He said he spent $500,000 in fire code fixes, another $400,000 defending himself against an employee’s lawsuit and faced buying a multimillion “scrubber” to comply with emissions law. He also battled with the Environmental Protection Agency over pollution issues at his Laguna Niguel-based company.

“They simply grind away until you either quit or they find methods of bringing serious charges or fines that force you to close,” he wrote.

Local and federal officials said Clark was in compliance with all laws and rejected the claim they were to blame for his demise.

Clark, who opened his company in 1961, revolutionized the surfboard in 1958 when he and surfing pioneer Hobie Alter poured resin over foam to create an all-foam board.
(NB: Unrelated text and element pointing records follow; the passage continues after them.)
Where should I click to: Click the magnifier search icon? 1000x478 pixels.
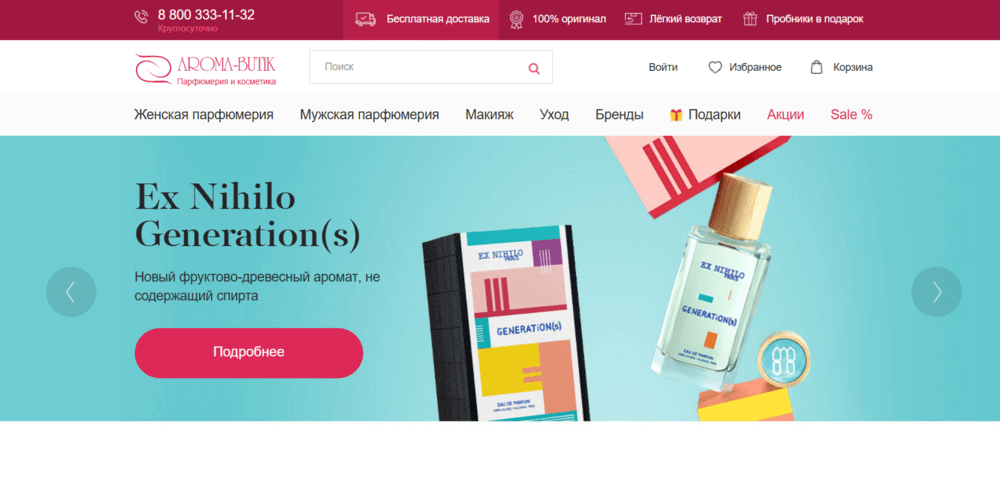click(x=534, y=68)
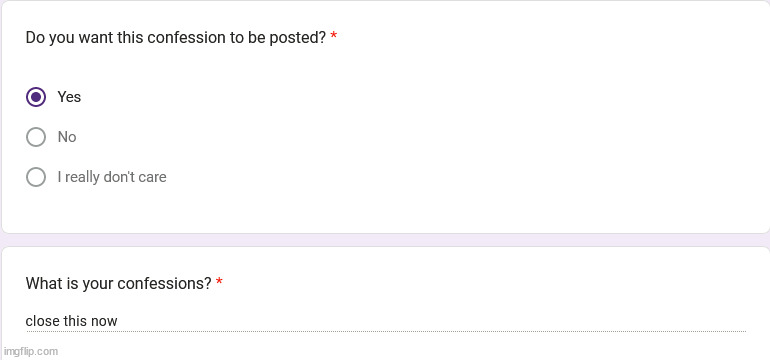
Task: Click the No option label text
Action: click(x=67, y=137)
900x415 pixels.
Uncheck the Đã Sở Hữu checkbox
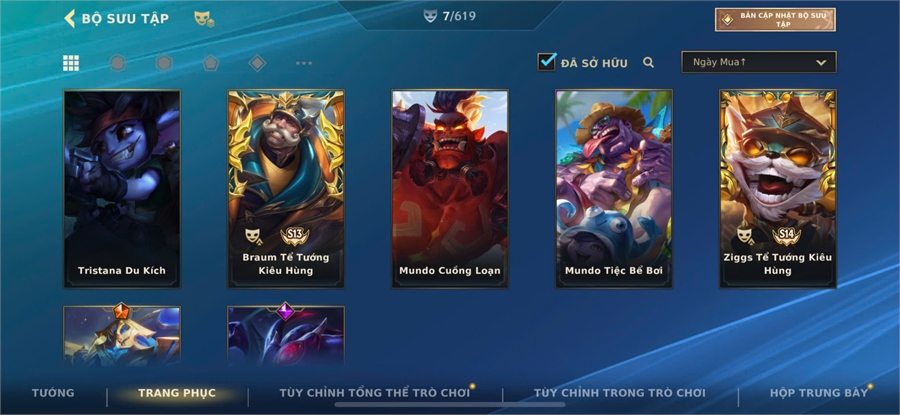[x=546, y=62]
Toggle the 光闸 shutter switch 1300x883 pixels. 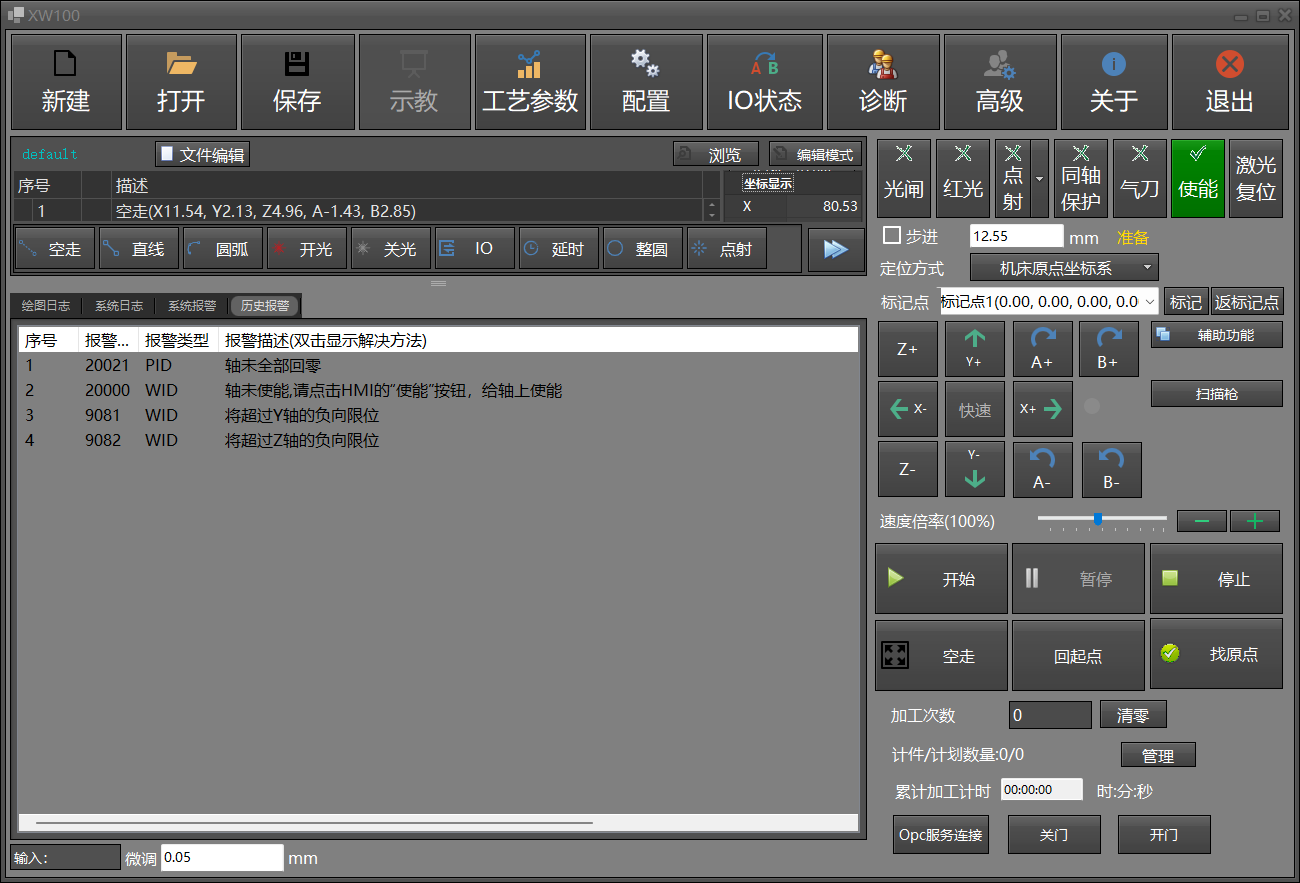(x=903, y=178)
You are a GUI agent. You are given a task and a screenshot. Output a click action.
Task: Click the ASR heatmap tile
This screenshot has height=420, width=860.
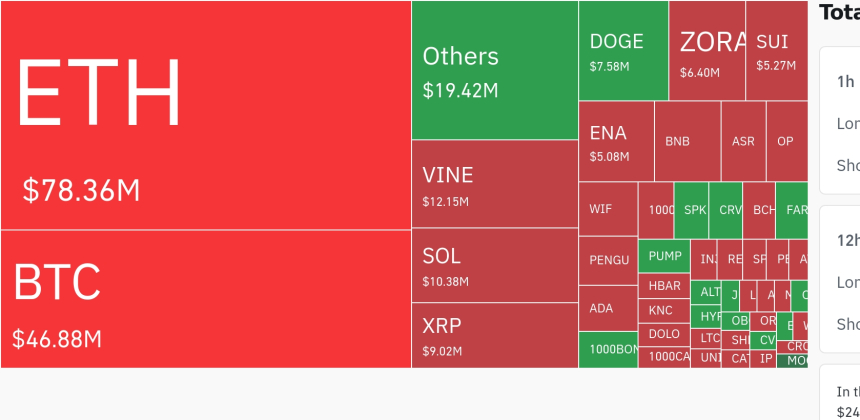pyautogui.click(x=743, y=141)
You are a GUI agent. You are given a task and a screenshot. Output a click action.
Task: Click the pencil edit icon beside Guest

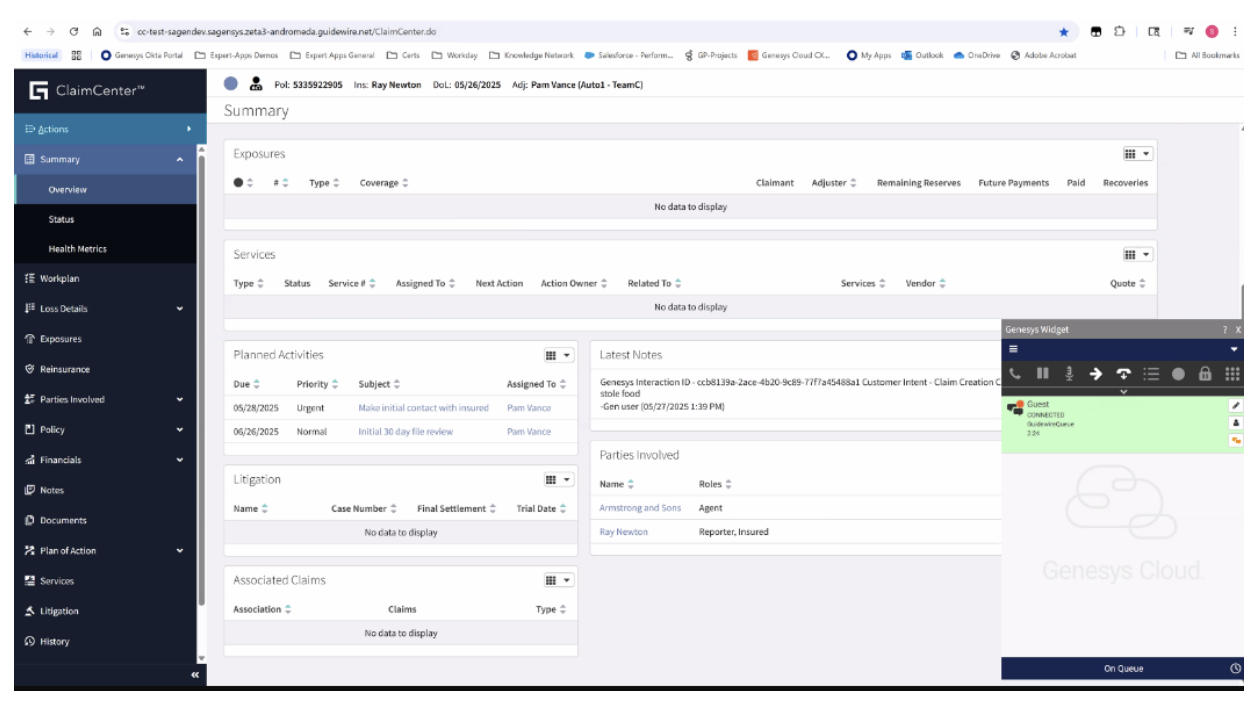coord(1235,406)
The foam boards were durable, but had better flexibility than wooden boards that had previously been the hobby’s standard.

“He was kind of like the father figure and this came out of absolutely nowhere,” said Chas Wickwire, who custom makes about 500 boards a year out of his Westminster factory. “He took us all, put us in the back of a wagon and basically drove off the cliff.”

The most practical surfers said they would take better care of their existing boards, which can last up to 10 years with excellent care — but much less without it.

“I’m hanging onto my good one as long as I can to make it last,” said Mauro, also an avid surfer. “I’m taking my board out of my car every day now and storing it in a nice cool place and washing it off after every ride.”